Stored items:
- Opening Delimiter -
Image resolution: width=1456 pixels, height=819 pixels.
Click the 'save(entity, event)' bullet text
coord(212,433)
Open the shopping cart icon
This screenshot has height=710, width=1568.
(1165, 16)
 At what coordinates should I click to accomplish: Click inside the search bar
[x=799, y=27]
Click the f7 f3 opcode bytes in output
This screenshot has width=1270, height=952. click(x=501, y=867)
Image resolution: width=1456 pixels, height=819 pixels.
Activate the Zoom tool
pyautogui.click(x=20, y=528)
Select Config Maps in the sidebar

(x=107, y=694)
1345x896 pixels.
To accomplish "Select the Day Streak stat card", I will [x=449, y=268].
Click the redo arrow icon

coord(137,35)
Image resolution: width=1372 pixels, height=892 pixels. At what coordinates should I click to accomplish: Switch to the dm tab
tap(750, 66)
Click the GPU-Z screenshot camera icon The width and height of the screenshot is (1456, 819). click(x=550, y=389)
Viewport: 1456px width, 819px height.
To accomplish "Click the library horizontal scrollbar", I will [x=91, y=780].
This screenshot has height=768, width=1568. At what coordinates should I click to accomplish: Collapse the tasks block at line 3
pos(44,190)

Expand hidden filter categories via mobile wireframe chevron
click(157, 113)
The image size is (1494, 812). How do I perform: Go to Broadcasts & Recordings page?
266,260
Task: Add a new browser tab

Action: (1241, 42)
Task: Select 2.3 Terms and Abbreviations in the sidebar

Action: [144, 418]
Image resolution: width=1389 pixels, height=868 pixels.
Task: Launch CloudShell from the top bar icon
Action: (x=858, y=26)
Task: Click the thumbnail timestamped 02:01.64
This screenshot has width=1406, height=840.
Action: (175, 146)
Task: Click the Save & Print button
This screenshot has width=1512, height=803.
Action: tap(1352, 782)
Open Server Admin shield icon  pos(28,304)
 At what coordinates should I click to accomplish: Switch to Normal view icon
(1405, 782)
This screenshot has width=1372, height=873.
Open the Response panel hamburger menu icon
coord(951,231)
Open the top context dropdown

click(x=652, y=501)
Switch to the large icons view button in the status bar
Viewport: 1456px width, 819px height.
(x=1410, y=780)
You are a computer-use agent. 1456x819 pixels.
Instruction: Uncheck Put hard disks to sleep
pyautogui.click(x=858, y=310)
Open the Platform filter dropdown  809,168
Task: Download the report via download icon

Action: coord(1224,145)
- Closing Delimiter -
# [The task]
Starting with the line that contains "Expand hidden filter", restate every line up to and including the last one above, exactly.

# [Solution to this exercise]
Expand hidden filter categories via mobile wireframe chevron
click(157, 113)
The image size is (1494, 812). How do I perform: Go to Broadcasts & Recordings page?
266,260
Task: Add a new browser tab

Action: (1241, 42)
Task: Select 2.3 Terms and Abbreviations in the sidebar

Action: [144, 418]
Image resolution: width=1389 pixels, height=868 pixels.
Task: Launch CloudShell from the top bar icon
Action: (x=858, y=26)
Task: Click the thumbnail timestamped 02:01.64
This screenshot has width=1406, height=840.
Action: (175, 146)
Task: Click the Save & Print button
This screenshot has width=1512, height=803.
Action: tap(1352, 782)
Open Server Admin shield icon  pos(28,304)
 At what coordinates should I click to accomplish: Switch to Normal view icon
(1405, 782)
This screenshot has width=1372, height=873.
Open the Response panel hamburger menu icon
coord(951,231)
Open the top context dropdown

click(x=652, y=501)
Switch to the large icons view button in the status bar
Viewport: 1456px width, 819px height.
(x=1410, y=780)
You are a computer-use agent. 1456x819 pixels.
Instruction: Uncheck Put hard disks to sleep
pyautogui.click(x=858, y=310)
Open the Platform filter dropdown  809,168
Task: Download the report via download icon

Action: coord(1224,145)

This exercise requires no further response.